The task: Both the line below containing "RENEWAL (532, 1236)" and the line containing "Destiny (525, 660)", along with every line between them, should be repeated exactly; no other line belongs in the answer.

(Data for analysis begins)

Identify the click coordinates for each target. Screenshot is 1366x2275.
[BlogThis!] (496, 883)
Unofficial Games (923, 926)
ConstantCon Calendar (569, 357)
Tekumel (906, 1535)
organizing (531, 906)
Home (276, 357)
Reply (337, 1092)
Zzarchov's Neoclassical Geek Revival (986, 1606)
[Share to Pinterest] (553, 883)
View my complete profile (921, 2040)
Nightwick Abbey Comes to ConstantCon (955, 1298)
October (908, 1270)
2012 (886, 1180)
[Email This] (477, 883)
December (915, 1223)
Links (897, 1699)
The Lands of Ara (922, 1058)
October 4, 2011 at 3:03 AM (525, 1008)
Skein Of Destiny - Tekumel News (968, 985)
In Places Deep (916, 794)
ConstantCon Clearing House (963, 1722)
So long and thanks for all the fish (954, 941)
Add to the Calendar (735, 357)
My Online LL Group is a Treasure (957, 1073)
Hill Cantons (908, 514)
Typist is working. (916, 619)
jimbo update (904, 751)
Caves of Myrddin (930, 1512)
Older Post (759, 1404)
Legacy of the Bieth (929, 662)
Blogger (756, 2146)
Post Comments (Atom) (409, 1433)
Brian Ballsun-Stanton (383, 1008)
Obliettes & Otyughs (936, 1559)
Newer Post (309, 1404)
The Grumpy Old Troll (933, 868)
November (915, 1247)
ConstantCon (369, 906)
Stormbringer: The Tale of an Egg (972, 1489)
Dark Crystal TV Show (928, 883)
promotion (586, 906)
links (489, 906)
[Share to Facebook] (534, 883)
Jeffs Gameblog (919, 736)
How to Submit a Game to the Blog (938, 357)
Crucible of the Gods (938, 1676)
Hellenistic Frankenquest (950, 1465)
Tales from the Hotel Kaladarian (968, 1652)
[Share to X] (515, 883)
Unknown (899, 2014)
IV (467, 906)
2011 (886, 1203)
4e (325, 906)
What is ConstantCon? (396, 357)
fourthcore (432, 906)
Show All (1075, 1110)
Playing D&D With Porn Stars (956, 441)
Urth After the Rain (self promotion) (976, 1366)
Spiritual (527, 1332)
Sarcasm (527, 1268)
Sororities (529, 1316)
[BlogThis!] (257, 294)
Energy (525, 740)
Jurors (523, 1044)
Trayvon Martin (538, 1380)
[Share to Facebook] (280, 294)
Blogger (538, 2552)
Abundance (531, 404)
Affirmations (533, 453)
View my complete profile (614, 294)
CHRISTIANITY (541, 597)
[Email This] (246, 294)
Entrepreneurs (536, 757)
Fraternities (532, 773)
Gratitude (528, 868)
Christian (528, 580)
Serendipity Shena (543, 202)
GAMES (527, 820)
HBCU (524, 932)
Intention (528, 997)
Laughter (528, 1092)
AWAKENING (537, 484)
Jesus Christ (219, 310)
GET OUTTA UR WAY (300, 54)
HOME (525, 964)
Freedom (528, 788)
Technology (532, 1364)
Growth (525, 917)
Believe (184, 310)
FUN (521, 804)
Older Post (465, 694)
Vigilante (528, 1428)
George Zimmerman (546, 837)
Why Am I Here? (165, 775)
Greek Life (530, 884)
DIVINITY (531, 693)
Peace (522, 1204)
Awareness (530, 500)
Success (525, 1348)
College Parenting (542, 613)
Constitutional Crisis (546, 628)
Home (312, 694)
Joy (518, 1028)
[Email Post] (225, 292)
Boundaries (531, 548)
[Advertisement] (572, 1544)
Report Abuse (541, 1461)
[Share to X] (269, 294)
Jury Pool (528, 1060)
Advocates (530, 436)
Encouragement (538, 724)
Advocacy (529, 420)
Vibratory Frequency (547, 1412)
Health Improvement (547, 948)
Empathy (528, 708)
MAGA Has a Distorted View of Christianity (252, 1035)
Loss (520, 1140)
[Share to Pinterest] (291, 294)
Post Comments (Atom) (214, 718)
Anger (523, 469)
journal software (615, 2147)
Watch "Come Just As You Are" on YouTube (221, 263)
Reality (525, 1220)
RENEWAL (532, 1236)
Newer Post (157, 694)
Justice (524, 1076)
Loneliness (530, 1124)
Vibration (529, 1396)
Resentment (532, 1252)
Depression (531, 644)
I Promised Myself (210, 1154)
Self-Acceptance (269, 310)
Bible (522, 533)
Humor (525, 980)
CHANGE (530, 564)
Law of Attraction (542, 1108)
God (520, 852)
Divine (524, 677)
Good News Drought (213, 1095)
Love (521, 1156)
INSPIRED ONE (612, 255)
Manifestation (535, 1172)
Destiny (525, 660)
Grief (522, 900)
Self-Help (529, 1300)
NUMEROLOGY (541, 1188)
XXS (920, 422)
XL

(Data for analysis ends)

Answer to this problem:
RENEWAL (532, 1236)
Newer Post (157, 694)
Justice (524, 1076)
Loneliness (530, 1124)
Vibration (529, 1396)
Resentment (532, 1252)
Depression (531, 644)
I Promised Myself (210, 1154)
Self-Acceptance (269, 310)
Bible (522, 533)
Humor (525, 980)
CHANGE (530, 564)
Law of Attraction (542, 1108)
God (520, 852)
Divine (524, 677)
Good News Drought (213, 1095)
Love (521, 1156)
INSPIRED ONE (612, 255)
Manifestation (535, 1172)
Destiny (525, 660)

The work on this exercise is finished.